Many existing flight simulators employ faceted displays, with multiple panels of "out the window" visual information presented at different angles and with multiple vertices. Using a head-mounted display (HMD) in a faceted simulator can present visual artifacts not seen in the cockpit, including HMD imagery which appears slanted and with a distorted perspective compared to the imagery presented on the faceted simulator displays. Users viewing information presented across the vertices of the simulator display may notice anomalies due to the HMD imagery being "flat" while the vertex represents a "fold" in the displayed simulator imagery. Binocular HMDs present issues with vergence mismatch when integrated with faceted displays, where the vergence distance (the distance at which the user's eyes converge) to the HMD imagery stays constant while the vergence distance to the simulator imagery varies with head position. These effects could potentially lead to double-imaging (diplopia) and discomfort, and could also diminish the feeling of immersion.
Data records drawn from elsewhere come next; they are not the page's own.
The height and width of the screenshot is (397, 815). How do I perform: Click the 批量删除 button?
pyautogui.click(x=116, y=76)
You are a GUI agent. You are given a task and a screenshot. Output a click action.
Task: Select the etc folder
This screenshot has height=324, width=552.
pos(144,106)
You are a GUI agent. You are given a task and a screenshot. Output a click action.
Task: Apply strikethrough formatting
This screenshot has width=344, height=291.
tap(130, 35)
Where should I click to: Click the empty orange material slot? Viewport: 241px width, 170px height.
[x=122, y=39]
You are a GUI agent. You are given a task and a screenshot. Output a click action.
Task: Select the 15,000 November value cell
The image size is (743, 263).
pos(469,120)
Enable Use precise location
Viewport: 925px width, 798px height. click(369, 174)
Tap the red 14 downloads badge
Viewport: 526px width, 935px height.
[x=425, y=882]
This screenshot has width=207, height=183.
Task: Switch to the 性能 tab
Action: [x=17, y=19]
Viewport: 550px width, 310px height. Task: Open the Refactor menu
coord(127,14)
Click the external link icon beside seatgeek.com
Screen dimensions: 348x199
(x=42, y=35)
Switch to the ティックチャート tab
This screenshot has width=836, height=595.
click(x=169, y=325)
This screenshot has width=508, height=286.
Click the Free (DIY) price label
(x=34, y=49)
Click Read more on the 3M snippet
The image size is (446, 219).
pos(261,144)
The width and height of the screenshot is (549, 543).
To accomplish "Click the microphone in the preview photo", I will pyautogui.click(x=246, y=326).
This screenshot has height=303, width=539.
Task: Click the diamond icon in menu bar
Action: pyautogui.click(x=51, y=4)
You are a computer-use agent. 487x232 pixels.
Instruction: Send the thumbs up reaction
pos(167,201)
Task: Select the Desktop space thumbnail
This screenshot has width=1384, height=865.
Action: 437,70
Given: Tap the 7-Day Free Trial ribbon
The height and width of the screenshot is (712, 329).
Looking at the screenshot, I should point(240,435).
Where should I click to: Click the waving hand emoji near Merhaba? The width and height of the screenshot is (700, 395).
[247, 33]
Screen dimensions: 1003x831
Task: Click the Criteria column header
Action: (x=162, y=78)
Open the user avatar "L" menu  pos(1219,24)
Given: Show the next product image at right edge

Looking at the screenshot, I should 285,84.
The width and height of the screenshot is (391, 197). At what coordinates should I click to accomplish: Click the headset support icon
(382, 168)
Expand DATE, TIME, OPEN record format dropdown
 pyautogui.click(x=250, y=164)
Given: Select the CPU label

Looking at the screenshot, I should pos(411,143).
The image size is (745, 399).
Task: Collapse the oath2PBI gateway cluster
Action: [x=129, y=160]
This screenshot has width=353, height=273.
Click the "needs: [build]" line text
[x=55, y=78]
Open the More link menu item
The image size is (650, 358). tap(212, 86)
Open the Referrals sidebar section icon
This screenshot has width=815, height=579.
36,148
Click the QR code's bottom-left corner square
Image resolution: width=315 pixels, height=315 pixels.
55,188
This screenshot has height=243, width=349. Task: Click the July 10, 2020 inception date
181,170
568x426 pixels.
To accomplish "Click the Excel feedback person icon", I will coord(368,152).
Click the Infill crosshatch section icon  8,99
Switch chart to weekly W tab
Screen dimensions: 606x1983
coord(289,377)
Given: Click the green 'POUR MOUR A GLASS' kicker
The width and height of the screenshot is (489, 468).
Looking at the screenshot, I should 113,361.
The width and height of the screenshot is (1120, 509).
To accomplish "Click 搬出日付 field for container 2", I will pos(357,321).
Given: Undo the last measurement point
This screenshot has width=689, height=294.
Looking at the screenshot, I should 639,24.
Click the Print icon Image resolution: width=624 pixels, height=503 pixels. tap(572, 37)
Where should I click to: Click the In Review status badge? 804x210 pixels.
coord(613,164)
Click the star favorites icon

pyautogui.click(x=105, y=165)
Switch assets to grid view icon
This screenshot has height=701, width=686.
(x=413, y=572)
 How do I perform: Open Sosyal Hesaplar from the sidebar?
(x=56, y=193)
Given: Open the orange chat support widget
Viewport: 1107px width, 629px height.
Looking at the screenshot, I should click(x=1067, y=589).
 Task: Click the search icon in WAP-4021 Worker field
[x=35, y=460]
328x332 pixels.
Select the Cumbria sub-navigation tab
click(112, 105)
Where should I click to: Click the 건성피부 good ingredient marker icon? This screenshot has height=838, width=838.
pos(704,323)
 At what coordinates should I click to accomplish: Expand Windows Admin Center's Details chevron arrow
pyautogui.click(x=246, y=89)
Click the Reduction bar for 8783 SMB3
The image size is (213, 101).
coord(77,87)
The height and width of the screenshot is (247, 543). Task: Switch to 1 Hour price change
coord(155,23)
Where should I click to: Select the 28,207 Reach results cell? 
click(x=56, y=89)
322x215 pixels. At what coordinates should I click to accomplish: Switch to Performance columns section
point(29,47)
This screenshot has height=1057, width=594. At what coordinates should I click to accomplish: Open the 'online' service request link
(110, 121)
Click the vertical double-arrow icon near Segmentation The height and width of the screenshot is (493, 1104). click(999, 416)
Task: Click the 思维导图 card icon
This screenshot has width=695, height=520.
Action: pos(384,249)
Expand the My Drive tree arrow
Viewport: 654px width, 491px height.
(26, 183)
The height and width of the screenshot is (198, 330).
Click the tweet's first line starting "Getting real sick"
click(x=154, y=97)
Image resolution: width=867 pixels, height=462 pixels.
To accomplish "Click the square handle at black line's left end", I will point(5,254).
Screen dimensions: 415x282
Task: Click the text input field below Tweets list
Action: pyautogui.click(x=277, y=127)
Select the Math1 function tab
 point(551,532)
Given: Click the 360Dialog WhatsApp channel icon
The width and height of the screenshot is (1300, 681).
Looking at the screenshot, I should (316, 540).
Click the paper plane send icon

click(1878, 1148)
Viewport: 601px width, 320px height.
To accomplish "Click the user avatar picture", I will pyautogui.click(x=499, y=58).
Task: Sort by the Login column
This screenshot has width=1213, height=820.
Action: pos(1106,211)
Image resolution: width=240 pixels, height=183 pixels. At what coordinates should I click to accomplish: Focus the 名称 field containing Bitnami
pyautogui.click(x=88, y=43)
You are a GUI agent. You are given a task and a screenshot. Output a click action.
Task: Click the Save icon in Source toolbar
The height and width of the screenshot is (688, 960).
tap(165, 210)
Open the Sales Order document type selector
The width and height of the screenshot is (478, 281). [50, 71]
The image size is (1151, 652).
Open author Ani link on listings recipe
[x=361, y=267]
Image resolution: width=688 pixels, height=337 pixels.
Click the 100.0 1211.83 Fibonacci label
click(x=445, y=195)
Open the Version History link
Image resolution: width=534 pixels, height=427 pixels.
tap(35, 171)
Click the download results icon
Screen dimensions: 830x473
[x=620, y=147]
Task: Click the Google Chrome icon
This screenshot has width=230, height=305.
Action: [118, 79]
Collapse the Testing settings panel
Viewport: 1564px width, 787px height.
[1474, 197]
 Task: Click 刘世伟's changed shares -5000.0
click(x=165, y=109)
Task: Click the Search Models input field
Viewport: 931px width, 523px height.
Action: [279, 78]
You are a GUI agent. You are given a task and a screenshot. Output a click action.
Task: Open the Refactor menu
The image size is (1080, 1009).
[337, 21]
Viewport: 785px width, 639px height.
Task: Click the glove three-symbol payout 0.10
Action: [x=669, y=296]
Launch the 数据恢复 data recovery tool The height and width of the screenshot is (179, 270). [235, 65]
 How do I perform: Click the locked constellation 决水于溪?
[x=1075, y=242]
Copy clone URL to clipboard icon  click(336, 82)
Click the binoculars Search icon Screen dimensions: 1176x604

In our previous research, adaptive vergence clearly led to improved comfort and utility compared to fixed vergence, and also led to increased performance on a targeting task. However, some users complained about the distorted perspective, and this may have also affected targeting performance. We have expanded upon those earlier results and examined the effects of mitigating these artifacts using a combination of image perspective warping, rotation and bending. We evaluated both adaptive vergence mitigation only, as well as adaptive vergence mitigation with image warping, rotation, and bending. For each experimental condition, we asked the users to report diplopia/comfort and we also measured their timed performance in a simulated targeting task. We conducted this experiment in a simplified two-facet display system with viewing distance ranging from 36 - 45 inches. Our results show that attempting to mitigate slant and vertex effects have no measureable increase in operator comfort and actually decrease operator performance. In addition, many subjects did not like the fact that the symbology bent into the vertex and moved in space to become coplanar with the out the window displays. Given our previous positive results from adaptive vergence alone, we would recommend not implementing slant and vertex mitigation, but instead just using adaptive vergence mitigation.